Brief —
Reproduce the opening lines of the records exactly, up to and including the line in which "The width and height of the screenshot is (1918, 1078)." occurs.

Saved data entries —
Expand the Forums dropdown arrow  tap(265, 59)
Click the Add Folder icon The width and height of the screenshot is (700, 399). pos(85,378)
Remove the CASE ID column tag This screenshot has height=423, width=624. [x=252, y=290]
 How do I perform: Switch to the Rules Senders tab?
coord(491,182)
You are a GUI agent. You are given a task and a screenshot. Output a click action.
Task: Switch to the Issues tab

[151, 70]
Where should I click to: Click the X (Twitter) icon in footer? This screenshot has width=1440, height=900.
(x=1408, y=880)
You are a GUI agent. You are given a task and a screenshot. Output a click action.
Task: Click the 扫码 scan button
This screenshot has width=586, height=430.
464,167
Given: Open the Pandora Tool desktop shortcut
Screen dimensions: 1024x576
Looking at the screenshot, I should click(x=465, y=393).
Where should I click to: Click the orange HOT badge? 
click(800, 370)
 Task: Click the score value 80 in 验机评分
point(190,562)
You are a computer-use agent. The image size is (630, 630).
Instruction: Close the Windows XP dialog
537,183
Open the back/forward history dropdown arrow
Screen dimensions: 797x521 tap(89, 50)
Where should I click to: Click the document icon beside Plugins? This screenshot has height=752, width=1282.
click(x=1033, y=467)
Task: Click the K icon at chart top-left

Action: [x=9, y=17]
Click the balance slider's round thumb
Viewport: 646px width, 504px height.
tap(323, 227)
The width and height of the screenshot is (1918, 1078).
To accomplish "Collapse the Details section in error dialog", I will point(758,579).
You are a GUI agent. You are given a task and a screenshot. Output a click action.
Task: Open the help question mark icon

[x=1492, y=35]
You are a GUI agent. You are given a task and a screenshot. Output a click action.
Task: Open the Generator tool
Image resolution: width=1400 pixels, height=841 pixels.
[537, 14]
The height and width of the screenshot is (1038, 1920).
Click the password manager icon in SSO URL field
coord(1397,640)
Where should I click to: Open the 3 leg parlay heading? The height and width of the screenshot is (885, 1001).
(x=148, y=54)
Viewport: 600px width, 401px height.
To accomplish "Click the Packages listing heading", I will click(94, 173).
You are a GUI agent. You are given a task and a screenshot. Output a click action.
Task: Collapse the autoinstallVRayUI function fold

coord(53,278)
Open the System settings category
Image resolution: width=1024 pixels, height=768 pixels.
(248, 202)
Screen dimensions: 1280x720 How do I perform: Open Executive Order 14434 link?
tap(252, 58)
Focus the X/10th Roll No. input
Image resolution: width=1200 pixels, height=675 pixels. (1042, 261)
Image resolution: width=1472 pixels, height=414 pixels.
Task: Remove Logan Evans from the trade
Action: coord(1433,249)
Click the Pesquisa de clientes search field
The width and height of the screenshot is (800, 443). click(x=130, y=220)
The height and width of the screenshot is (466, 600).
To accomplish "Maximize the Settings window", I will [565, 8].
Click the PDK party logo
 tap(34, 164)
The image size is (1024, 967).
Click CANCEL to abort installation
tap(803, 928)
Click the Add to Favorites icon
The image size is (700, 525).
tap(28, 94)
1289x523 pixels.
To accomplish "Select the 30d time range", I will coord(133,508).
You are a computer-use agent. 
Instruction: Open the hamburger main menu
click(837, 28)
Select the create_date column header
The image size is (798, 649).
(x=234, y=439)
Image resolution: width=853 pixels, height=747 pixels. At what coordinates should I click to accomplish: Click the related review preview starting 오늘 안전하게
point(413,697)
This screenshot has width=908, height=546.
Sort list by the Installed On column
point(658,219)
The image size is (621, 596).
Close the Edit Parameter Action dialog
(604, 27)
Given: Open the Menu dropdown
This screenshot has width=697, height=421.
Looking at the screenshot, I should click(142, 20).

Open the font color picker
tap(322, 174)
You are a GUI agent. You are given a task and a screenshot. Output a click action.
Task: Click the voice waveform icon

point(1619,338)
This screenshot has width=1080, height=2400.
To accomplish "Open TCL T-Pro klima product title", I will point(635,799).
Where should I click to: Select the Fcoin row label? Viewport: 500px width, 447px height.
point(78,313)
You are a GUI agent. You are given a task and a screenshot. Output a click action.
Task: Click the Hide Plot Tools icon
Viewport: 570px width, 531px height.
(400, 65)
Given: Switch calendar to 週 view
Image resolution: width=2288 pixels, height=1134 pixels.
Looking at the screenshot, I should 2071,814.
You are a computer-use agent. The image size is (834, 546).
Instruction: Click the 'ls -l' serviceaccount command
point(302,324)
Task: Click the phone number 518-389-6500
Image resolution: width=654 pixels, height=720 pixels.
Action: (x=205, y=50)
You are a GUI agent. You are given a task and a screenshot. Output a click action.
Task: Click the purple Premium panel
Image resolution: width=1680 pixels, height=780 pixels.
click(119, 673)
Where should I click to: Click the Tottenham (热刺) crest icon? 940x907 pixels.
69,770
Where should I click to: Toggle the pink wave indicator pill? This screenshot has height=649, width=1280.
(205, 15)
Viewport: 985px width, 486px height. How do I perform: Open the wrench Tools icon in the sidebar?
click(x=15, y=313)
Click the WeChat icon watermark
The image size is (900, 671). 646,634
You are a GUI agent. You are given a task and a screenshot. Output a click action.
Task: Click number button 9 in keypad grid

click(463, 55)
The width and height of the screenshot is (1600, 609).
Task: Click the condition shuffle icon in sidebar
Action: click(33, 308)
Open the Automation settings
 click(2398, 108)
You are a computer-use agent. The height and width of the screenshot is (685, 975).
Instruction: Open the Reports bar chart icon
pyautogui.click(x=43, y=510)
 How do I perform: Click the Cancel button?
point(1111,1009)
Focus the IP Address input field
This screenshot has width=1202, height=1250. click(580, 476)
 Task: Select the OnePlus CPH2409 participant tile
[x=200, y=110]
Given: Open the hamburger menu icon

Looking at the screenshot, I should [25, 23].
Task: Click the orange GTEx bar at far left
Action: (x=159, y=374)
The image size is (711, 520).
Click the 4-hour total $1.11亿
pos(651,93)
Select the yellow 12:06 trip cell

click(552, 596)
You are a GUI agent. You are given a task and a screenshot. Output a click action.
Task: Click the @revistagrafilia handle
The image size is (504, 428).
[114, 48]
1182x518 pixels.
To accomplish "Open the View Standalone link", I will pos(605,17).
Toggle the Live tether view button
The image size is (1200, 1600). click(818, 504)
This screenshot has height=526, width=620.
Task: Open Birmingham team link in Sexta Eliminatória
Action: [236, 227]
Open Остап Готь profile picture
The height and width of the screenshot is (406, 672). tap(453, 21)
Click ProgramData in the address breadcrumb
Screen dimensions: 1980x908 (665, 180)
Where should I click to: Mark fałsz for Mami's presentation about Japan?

Exercise solution —
Expand the Forums dropdown arrow  tap(265, 59)
Click the Add Folder icon The width and height of the screenshot is (700, 399). pos(85,378)
Remove the CASE ID column tag This screenshot has height=423, width=624. [x=252, y=290]
 How do I perform: Switch to the Rules Senders tab?
coord(491,182)
You are a GUI agent. You are given a task and a screenshot. Output a click action.
Task: Switch to the Issues tab

[151, 70]
Where should I click to: Click the X (Twitter) icon in footer? This screenshot has width=1440, height=900.
(x=1408, y=880)
You are a GUI agent. You are given a task and a screenshot. Output a click action.
Task: Click the 扫码 scan button
This screenshot has width=586, height=430.
464,167
Given: Open the Pandora Tool desktop shortcut
Screen dimensions: 1024x576
Looking at the screenshot, I should click(x=465, y=393).
Where should I click to: Click the orange HOT badge? 
click(800, 370)
 Task: Click the score value 80 in 验机评分
point(190,562)
You are a computer-use agent. The image size is (630, 630).
Instruction: Close the Windows XP dialog
537,183
Open the back/forward history dropdown arrow
Screen dimensions: 797x521 tap(89, 50)
Where should I click to: Click the document icon beside Plugins? This screenshot has height=752, width=1282.
click(x=1033, y=467)
Task: Click the K icon at chart top-left

Action: [x=9, y=17]
Click the balance slider's round thumb
Viewport: 646px width, 504px height.
tap(323, 227)
The width and height of the screenshot is (1918, 1078).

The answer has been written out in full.